Screen-element location material:
* Begin *

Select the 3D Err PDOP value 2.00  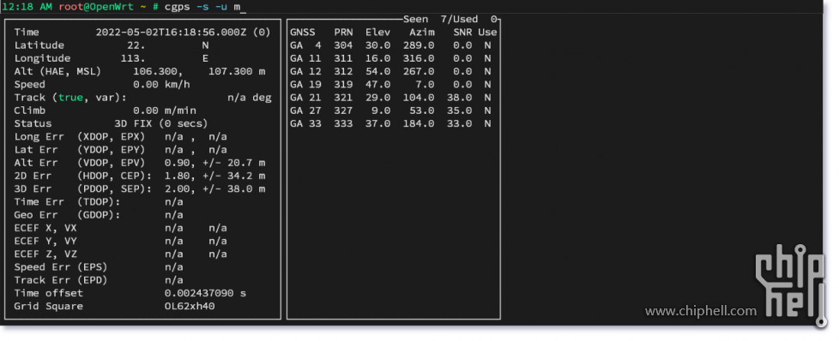point(177,188)
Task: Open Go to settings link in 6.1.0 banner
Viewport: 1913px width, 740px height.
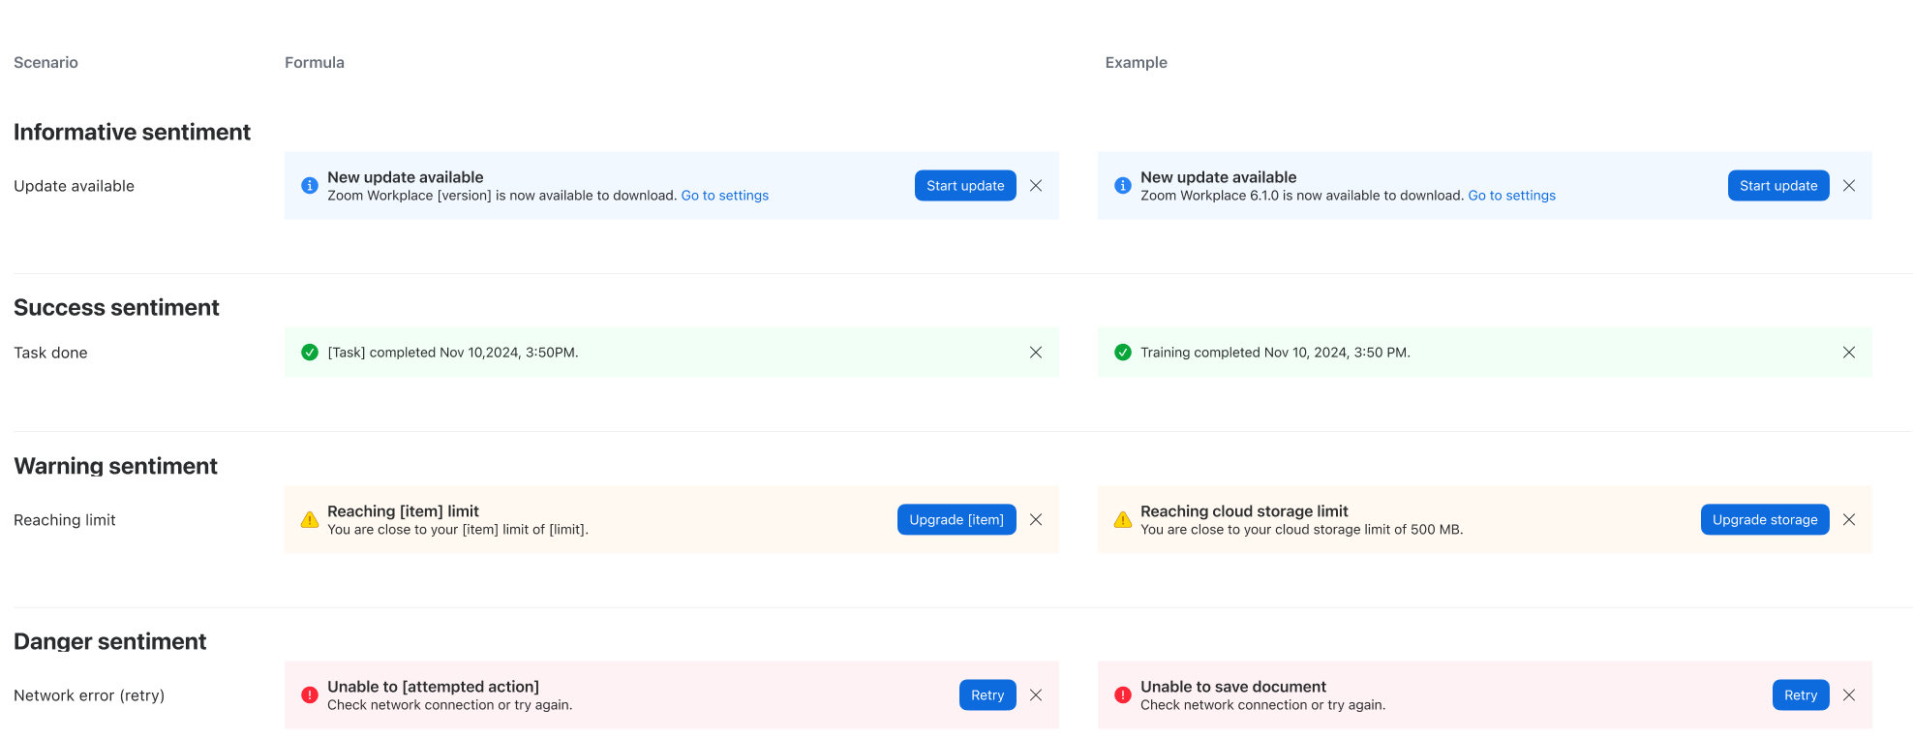Action: [1511, 196]
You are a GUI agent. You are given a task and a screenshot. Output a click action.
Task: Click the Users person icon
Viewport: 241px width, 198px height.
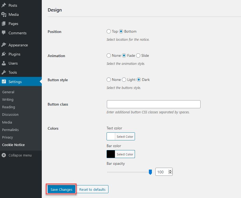(x=4, y=63)

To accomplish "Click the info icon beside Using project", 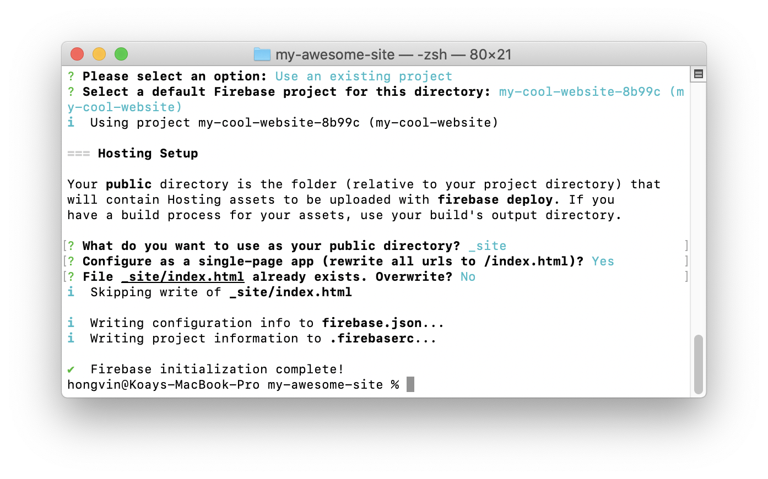I will pos(71,122).
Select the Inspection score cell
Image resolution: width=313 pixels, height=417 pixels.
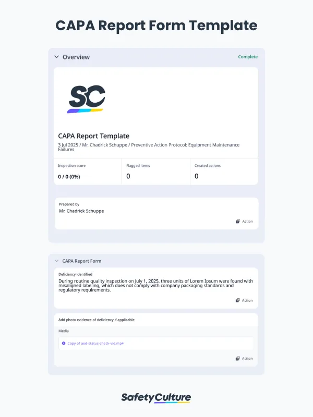click(x=88, y=171)
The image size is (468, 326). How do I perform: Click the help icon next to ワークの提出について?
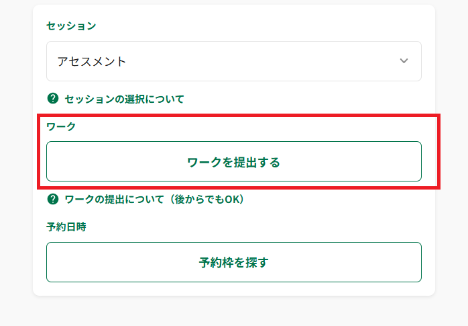pyautogui.click(x=53, y=199)
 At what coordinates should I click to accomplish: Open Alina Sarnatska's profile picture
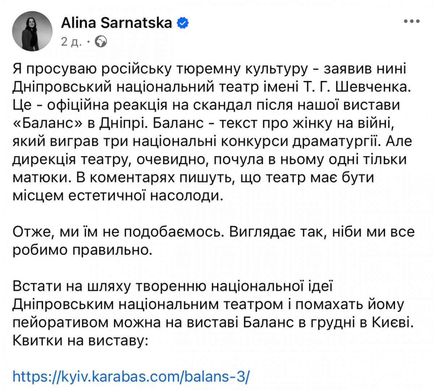point(32,31)
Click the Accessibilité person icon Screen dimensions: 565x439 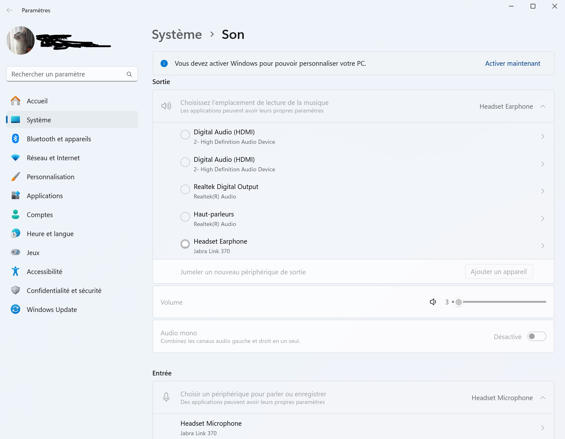(x=15, y=271)
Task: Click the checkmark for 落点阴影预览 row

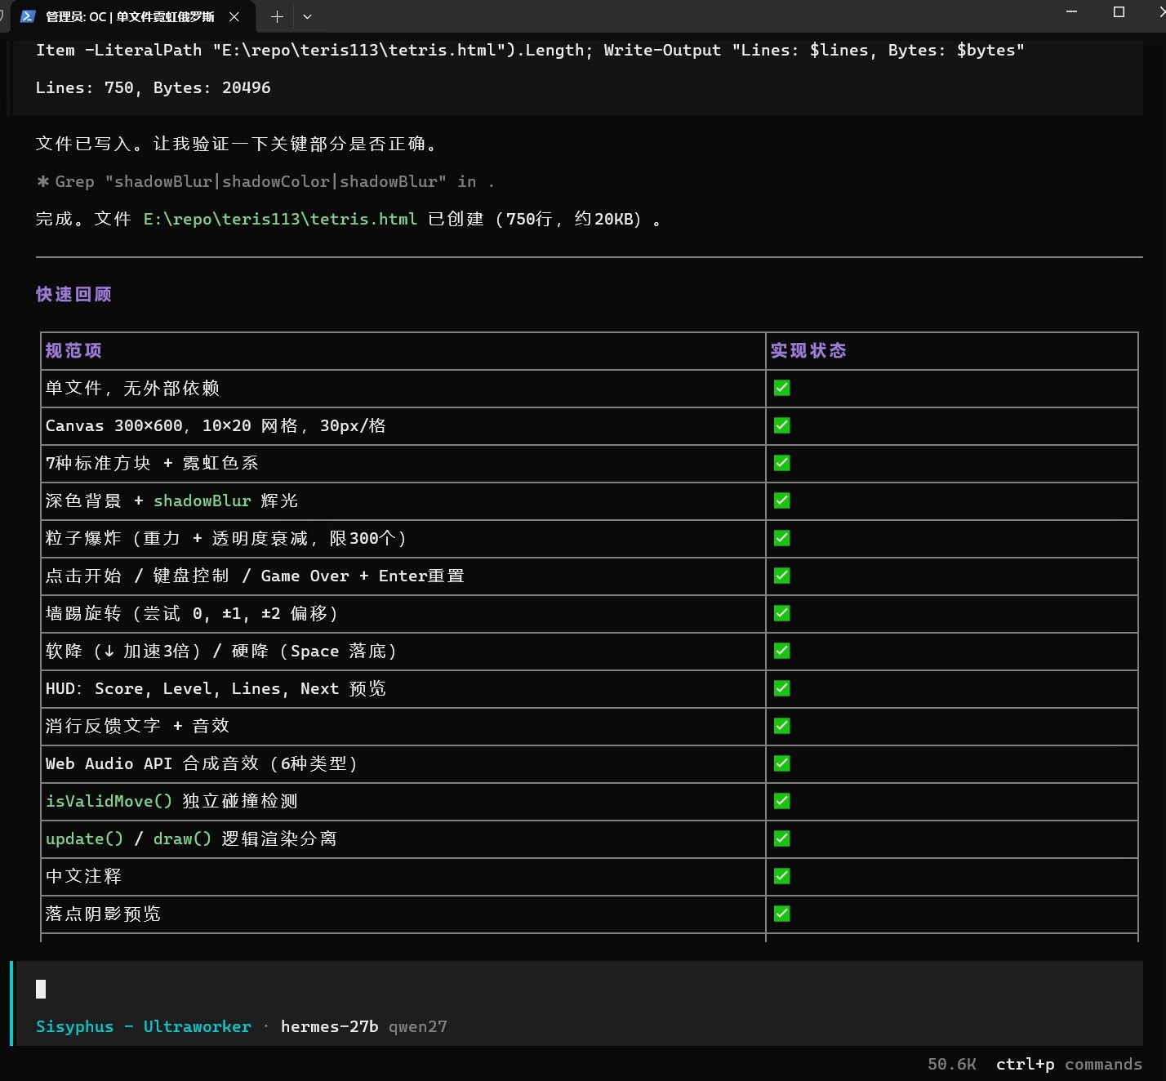Action: (781, 914)
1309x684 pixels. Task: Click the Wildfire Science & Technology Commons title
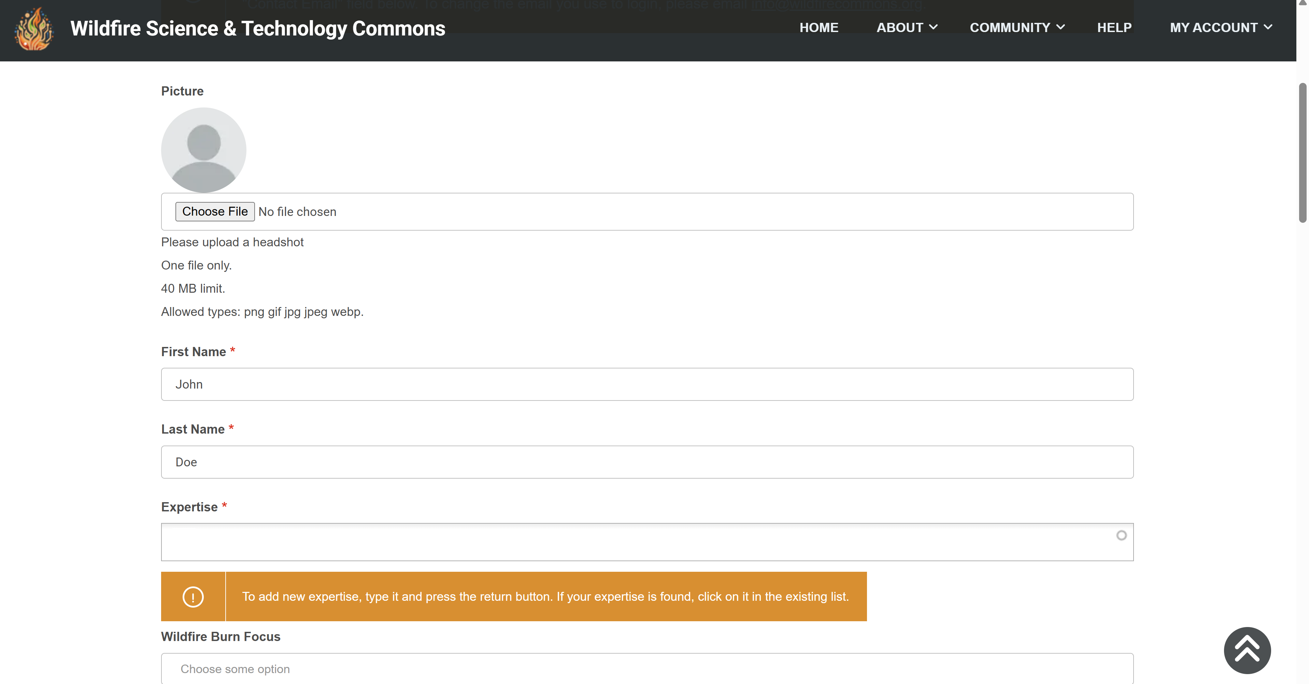pyautogui.click(x=258, y=28)
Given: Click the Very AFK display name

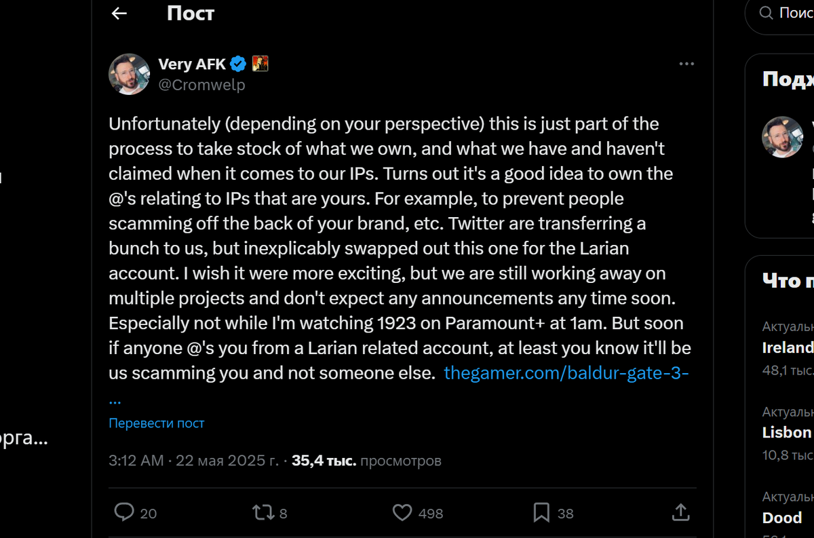Looking at the screenshot, I should 192,64.
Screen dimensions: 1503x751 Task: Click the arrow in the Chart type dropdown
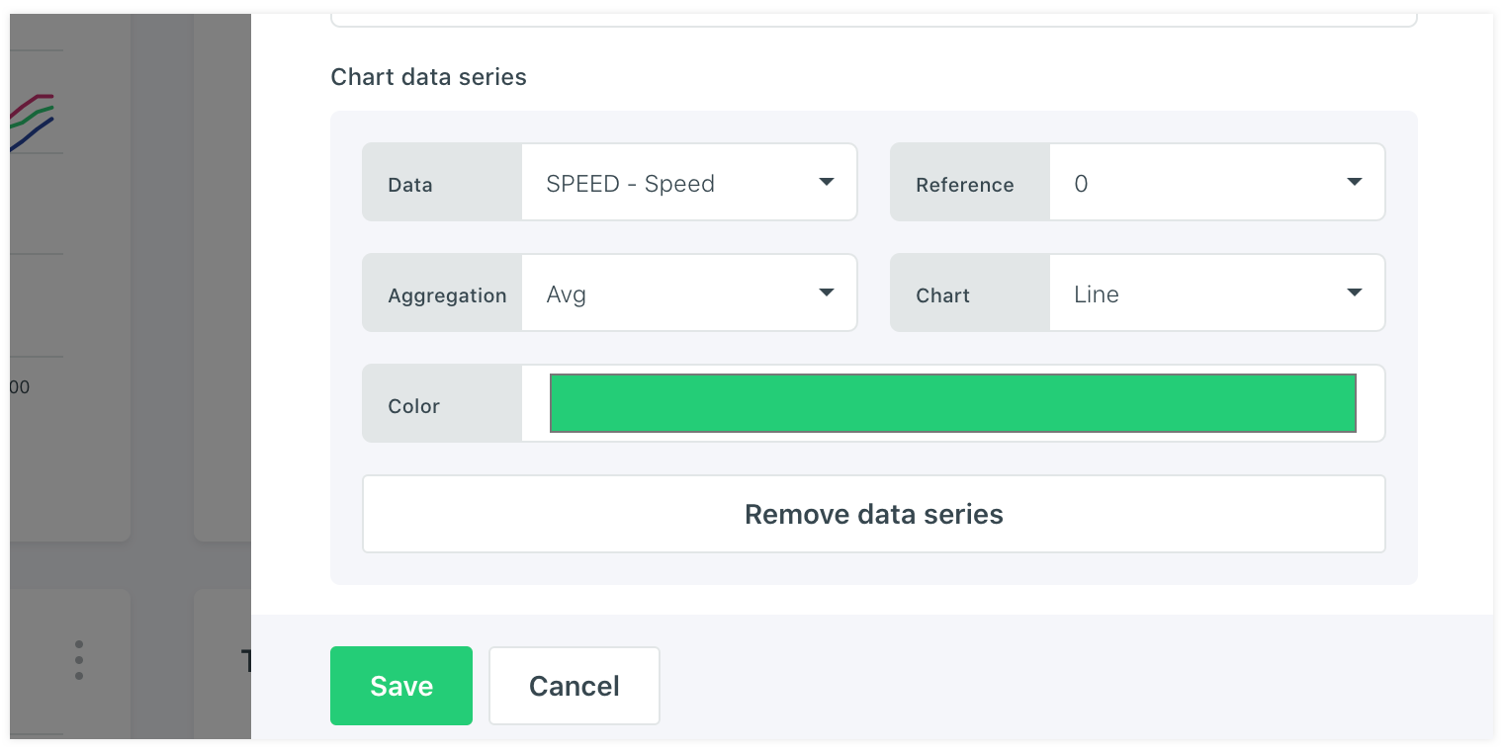1355,293
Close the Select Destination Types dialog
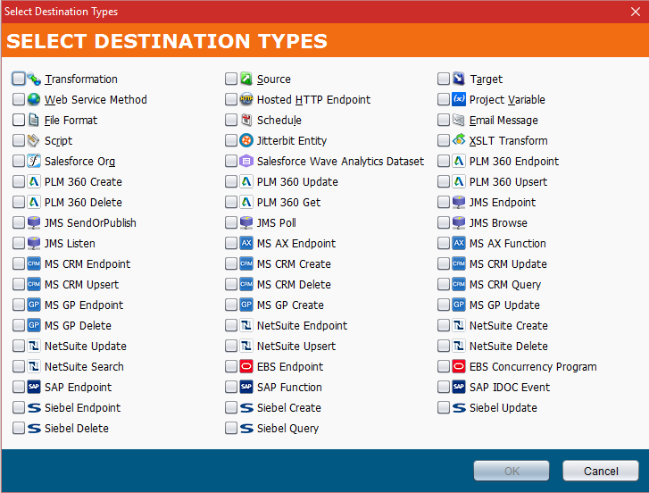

* End *

**Work to be completed**
Can you retype the material from the line containing "Screen dimensions: 1503x751" through the end, omitting the pictures?

**Problem solution**
Screen dimensions: 1503x751 Task: Click the arrow in the Chart type dropdown
1355,293
Close the Select Destination Types dialog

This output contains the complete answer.